More On Why Agents Should Not Be Allowed To Prepare Real Estate Contracts
by Tim O’Dwyer M.A., LL.B Queensland Solicitor & Consumer Advocate watchdog@argonautlegal.com.au
The fully-signed contract for a client’s purchase of a residential investment property arrived by mail at my office on 4th April. The selling agent’s covering letter was dated 3 days earlier: 31st March. This contract, which the agent had cobbled together and arranged for signing by the parties (without any solicitors’ involvement), was dated 2 days earlier again: 29th March.This purportedly binding agreement was subject to the buyers’ obtaining satisfactory finance approval by 4th April (the day I received the contract, and a mere 6 days from the ostensible contract date!) It was also subject to the buyers’ obtaining satisfactory building and pest inspections by 28th March (that’s right, one day before the date of the contract!) Settlement was due and looming for 28th April. Never mind there would be three public holidays in the meantime.

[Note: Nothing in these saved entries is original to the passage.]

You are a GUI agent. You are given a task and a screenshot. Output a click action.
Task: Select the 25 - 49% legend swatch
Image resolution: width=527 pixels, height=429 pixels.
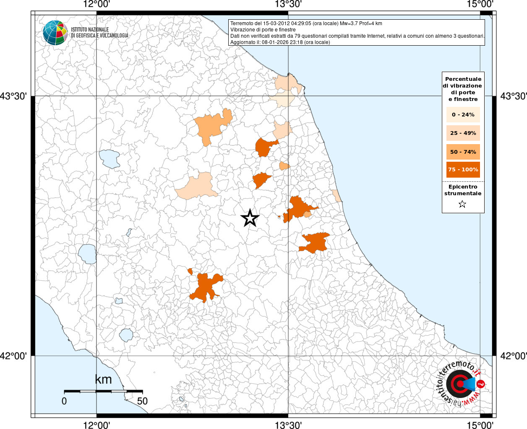point(463,133)
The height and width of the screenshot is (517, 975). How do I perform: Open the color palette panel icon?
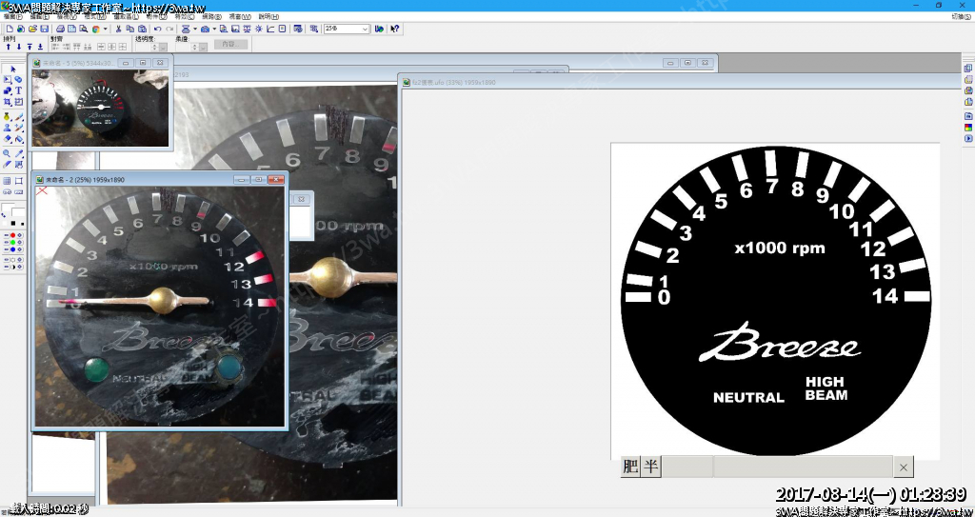click(968, 128)
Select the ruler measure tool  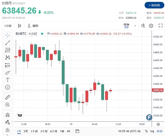point(7,97)
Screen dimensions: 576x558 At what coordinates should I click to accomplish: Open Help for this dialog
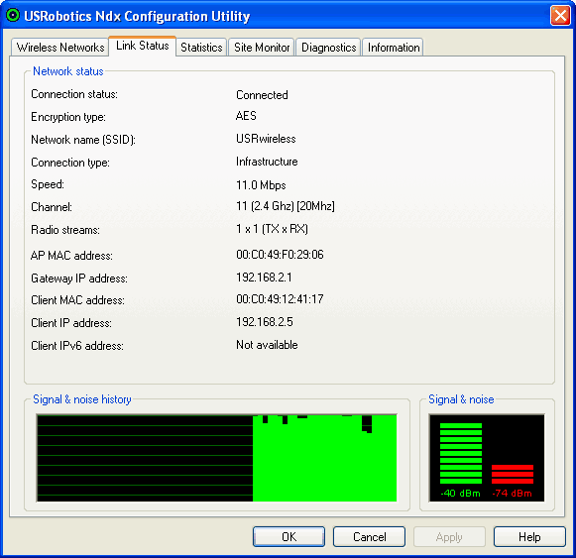[529, 537]
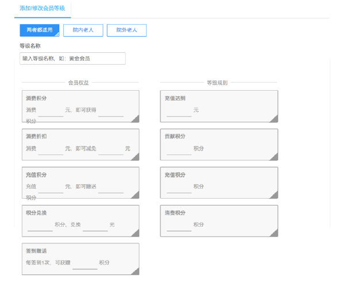Toggle corner mark of 消费积分 card under 等级规则
Image resolution: width=345 pixels, height=287 pixels.
(x=274, y=232)
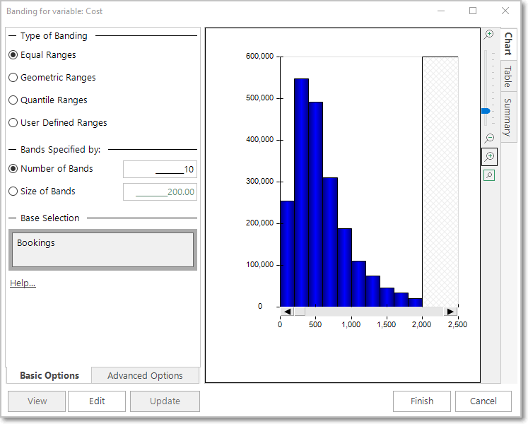Image resolution: width=528 pixels, height=424 pixels.
Task: Switch to the Table tab
Action: coord(508,77)
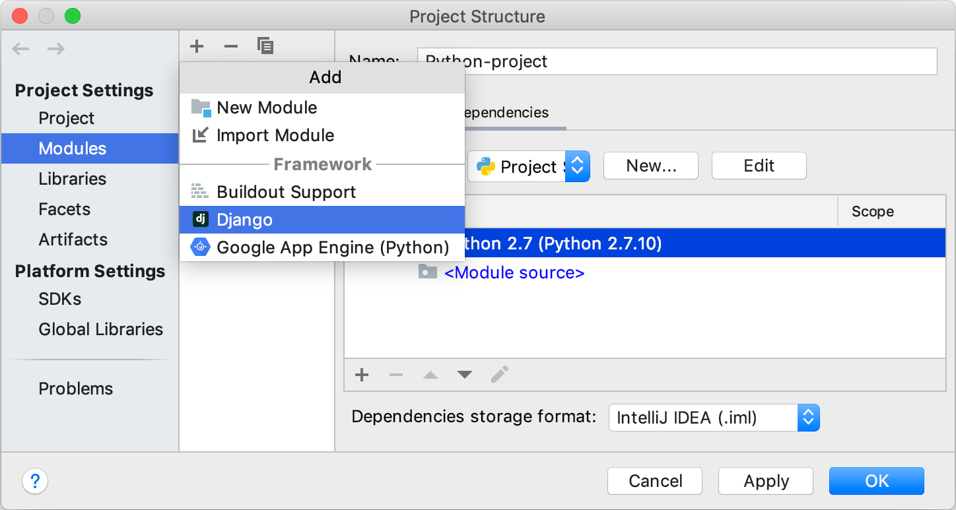Open Libraries in Project Settings sidebar
Viewport: 956px width, 510px height.
73,179
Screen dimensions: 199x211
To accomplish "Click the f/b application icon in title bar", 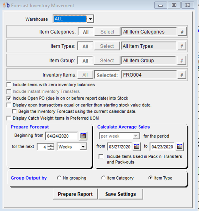I will coord(6,5).
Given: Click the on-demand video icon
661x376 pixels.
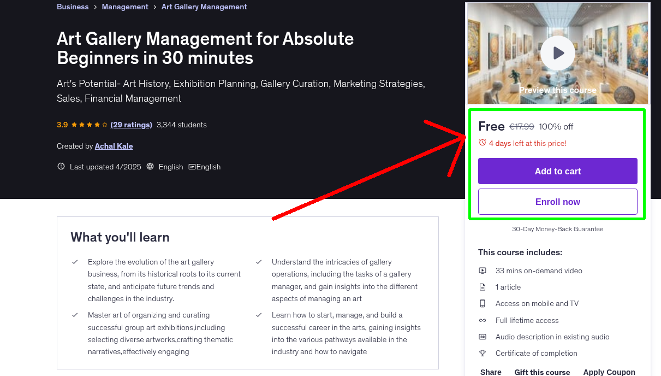Looking at the screenshot, I should point(483,271).
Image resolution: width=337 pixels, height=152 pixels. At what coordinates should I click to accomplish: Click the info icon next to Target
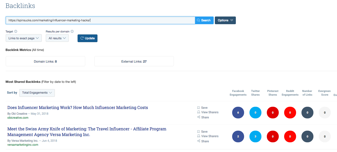16,32
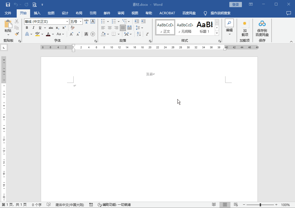Click the Save icon in title bar

[8, 5]
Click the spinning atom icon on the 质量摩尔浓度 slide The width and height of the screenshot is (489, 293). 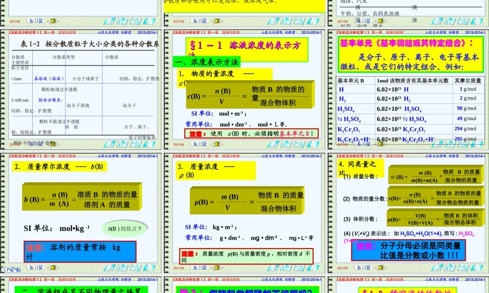coord(53,268)
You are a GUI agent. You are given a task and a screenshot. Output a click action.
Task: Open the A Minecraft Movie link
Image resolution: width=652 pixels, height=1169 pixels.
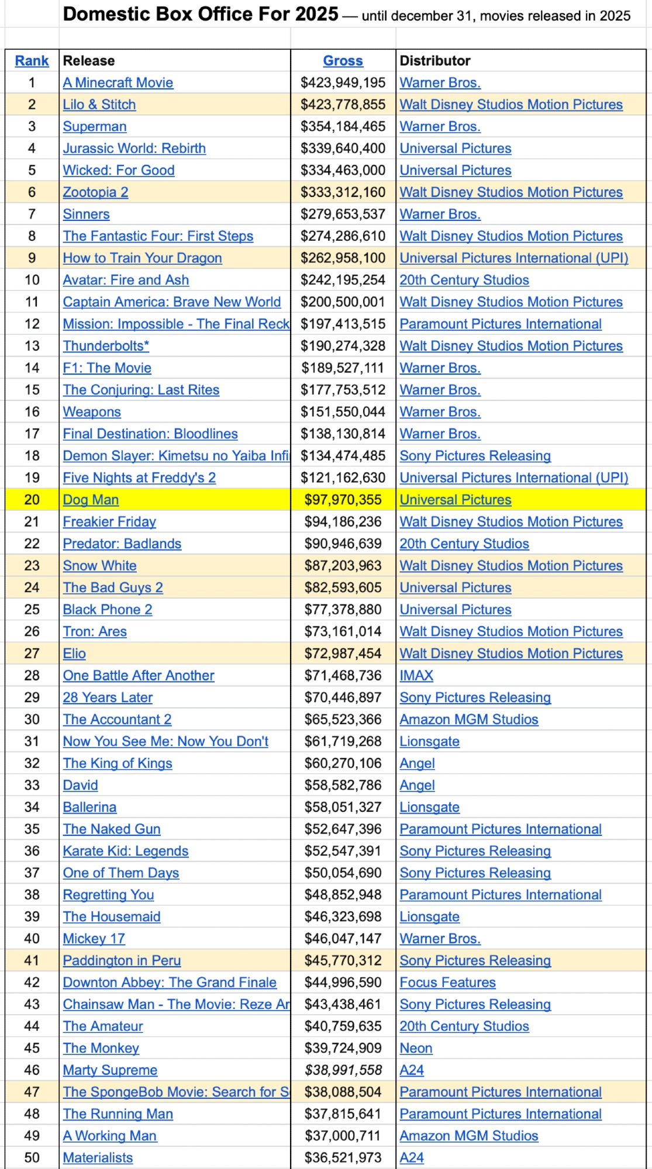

The sellers’ grossly incompetent agent, part of a national franchise, had recklessly inserted fixed dates for the finance and inspection conditions before getting the buyers to sign. Never mind again that it would be almost a week before the sellers signed.
This nonsensical situation was further compounded by a law (in Queensland) which stipulates that parties are not bound to a residential contract until the buyer’s solicitor has received it. No doubt the agent’s thinking, if such a mental process ever occurred, was that the parties’ solicitors would probably sort everything out later.